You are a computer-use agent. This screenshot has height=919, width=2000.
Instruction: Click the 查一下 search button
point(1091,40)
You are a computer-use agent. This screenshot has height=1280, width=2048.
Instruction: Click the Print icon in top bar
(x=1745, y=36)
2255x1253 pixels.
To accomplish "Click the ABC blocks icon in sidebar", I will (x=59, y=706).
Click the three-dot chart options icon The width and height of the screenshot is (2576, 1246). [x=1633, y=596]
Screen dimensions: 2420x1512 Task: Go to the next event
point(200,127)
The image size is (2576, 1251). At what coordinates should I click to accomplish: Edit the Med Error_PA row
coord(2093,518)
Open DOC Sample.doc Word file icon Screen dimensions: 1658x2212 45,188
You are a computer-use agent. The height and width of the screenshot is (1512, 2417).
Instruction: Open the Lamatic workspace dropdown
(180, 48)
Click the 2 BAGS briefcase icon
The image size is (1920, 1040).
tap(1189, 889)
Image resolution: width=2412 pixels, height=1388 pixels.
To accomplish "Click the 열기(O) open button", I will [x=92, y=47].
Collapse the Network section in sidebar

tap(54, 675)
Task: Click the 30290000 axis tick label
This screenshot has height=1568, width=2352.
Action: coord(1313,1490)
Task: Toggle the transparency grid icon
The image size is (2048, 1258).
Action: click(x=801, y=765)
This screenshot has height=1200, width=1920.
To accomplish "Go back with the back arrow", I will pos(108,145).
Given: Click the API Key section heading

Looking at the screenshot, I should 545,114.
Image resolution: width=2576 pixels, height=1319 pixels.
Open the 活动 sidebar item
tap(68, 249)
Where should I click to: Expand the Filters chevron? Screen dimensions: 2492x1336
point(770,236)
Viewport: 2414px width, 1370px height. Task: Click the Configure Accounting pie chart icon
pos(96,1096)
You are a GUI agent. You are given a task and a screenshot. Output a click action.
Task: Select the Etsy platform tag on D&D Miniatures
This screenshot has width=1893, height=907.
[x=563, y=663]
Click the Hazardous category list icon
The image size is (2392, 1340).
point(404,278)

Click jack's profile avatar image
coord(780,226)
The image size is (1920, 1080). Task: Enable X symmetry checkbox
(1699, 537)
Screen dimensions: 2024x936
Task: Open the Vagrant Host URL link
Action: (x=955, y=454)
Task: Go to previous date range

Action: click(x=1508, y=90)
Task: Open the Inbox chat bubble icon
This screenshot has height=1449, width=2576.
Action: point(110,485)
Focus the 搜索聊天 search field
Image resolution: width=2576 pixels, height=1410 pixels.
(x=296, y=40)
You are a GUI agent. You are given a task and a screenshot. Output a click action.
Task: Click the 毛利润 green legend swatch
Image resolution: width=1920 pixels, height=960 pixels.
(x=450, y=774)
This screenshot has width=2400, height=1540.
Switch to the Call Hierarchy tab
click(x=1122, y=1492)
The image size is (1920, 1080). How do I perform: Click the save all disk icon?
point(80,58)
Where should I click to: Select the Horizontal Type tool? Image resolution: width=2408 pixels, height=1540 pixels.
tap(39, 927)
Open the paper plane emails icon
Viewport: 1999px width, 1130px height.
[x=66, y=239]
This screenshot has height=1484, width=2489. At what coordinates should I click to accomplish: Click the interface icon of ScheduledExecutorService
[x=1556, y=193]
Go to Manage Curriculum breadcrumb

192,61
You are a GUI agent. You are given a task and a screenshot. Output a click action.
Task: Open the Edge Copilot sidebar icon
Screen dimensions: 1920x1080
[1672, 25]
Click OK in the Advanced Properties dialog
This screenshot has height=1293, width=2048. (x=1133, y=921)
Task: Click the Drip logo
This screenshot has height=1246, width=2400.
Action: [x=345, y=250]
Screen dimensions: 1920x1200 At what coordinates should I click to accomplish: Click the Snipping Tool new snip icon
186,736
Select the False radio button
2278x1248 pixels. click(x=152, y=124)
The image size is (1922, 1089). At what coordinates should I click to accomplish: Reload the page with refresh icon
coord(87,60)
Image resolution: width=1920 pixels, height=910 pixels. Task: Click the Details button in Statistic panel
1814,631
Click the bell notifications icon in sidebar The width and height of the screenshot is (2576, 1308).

=====

## EXERCISE GOAL
Using the records above, output exactly the lines from the first through the line that contains "Click the three-dot", with both of those included.

## FINISHED TASK
You are a computer-use agent. This screenshot has height=919, width=2000.
Instruction: Click the 查一下 search button
point(1091,40)
You are a computer-use agent. This screenshot has height=1280, width=2048.
Instruction: Click the Print icon in top bar
(x=1745, y=36)
2255x1253 pixels.
To accomplish "Click the ABC blocks icon in sidebar", I will (x=59, y=706).
Click the three-dot chart options icon The width and height of the screenshot is (2576, 1246). [x=1633, y=596]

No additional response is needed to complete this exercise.